Support agents at image generation time

thegreystone commented 5 years ago

It would be great if agents could be supported at image generation time, so that the instrumented code would be used in the final image.

cstancu commented 5 years ago

How do you envision such a feature? It seems to me that bytecode instrumentation via agents is an orthogonal feature. You can run an agent on your code, instrument it, and then feed it to native-image.

tylerbenson commented 5 years ago

I'm not super familiar with Graal's build options, but what I would be hoping for is a way to reuse the existing javaagent tooling at build time instead of run time.

peter-hofer commented 5 years ago

I think supporting existing Java agents (or even JVMTI agents) in the image build would not be straightforward because they are quite often more dynamic than just instrumenting bytecode when it is first loaded, and agents can also affect the code of the image build itself and not just application and library classes. I'm also not sure whether they work currently work well with JVMCI. This could be feasible to implement in a limited scope without support for redefinition or retransformation.

peter-hofer commented 5 years ago

(closed unintentionally)

bsideup commented 5 years ago

It would be nice if native-image will support one-time class file transformations.

Preferably with the existing Java Agents API (simulating premain), but if a separate API will be required, that's not a blocker for our use cases.

thegreystone commented 5 years ago

Sorry for not following up.
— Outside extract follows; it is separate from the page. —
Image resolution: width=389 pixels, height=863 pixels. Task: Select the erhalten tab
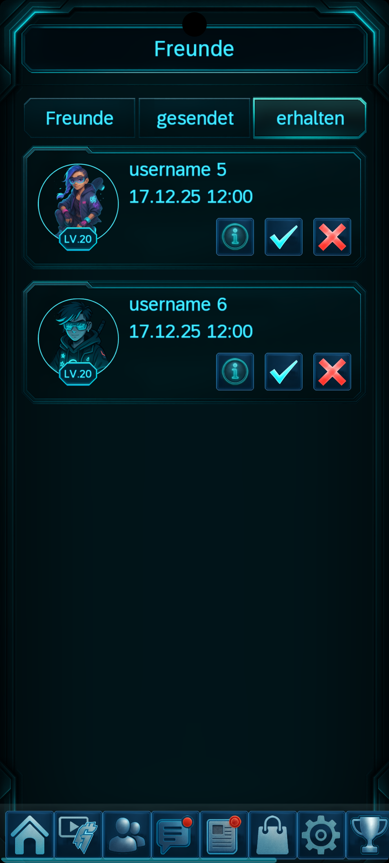tap(310, 118)
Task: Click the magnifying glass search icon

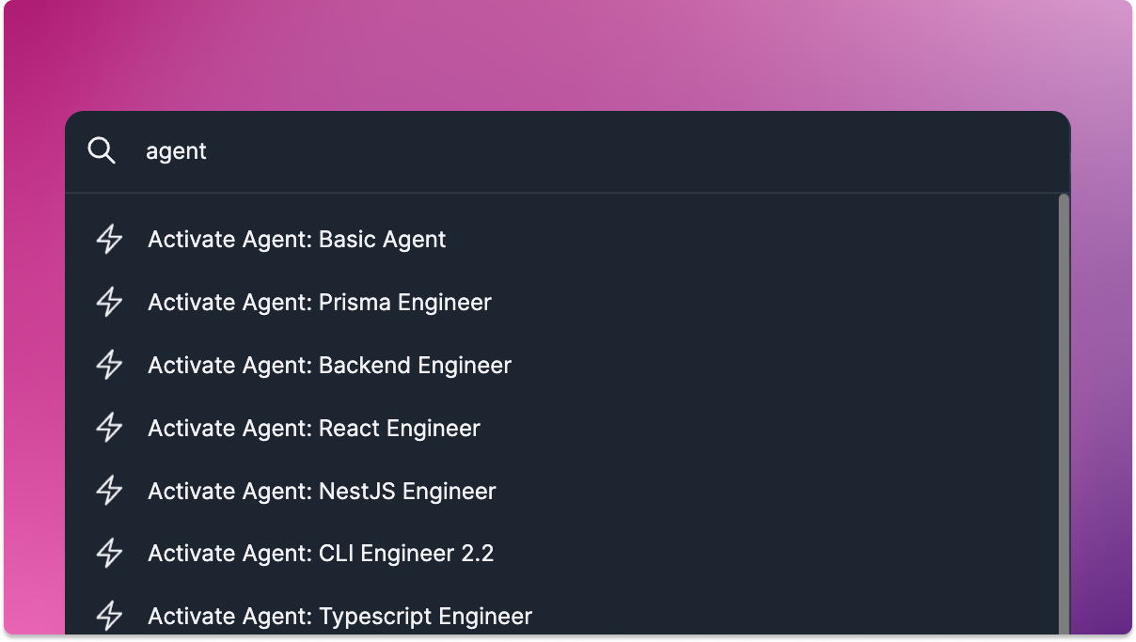Action: click(102, 150)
Agreed, limited functionality will go a long way - feeding the classes to be part of the image through the agent(s) and allowing them a go at transforming them will go a long way for my use case(s) too.

dougxc commented 5 years ago

I'm also not sure whether they work currently work well with JVMCI

JVMCI and Graal work fine with JVMTI agents (it's a bug if they don't). We also load method substitution bytecode from disk to avoid instrumentation effects.

raphw commented 5 years ago

This would be very relevant for me, too. I have a monitoring application for which I would like to support this. If Graal could mimic the instrumentation API, this would of course be a plus but a different API that only supports registering a ClassFileTransformer for all classes that are added to the image would solve most use cases, I think.

If I may suggest an implementation: I do not think that such an agent should affect the classes of the JVM process that is building the image as this might interfere with the build process. Instead, there should be an API that allows for:

a) Registering a ClassFileTransformer for transforming all classes before being added to the image. The arguments for Module, ClassLoader, Class and ProtectionDomain could simply be null, you basically only need to present the class name and its byte code. b) Offer an API to define additional classes and to find classes that are included in the image such as:

interface GraalInstrumentation {
  void addClassFileTransformer(ClassFileTransformer cft);
  byte[] findClass(String className);
  void addClass(byte[] classFile);
  void include(JarFile file);
  void addConfig(ReflectionConfig config);
  void addEntryPoint(String className);
}

The last method would be used to register classes with some method to execute before the instrumented program that was already added, similar to premain but without the possibility to request an instrumentation instance.

Given this, one could offer an API for the Graal native-image compiler where the Instrumentation interface was replaced with the above. The same should then ideally also work for standard AOT compilation.

As a bonus one could consider to supply a pseudo class loader to the above class file transformer. This class loader could then return class files on the getResourceAsStream method. This would make it a bit easier to reuse existing agent code.

For my purposes, this would be sufficient.

thomaswue commented 5 years ago

@thegreystone Would the approach as described by @raphw also work for your use case?

raphw commented 5 years ago

I prototyped a bit and extended my list of requirements by a few things. With this I could make most of my agents Graal compatible in short time.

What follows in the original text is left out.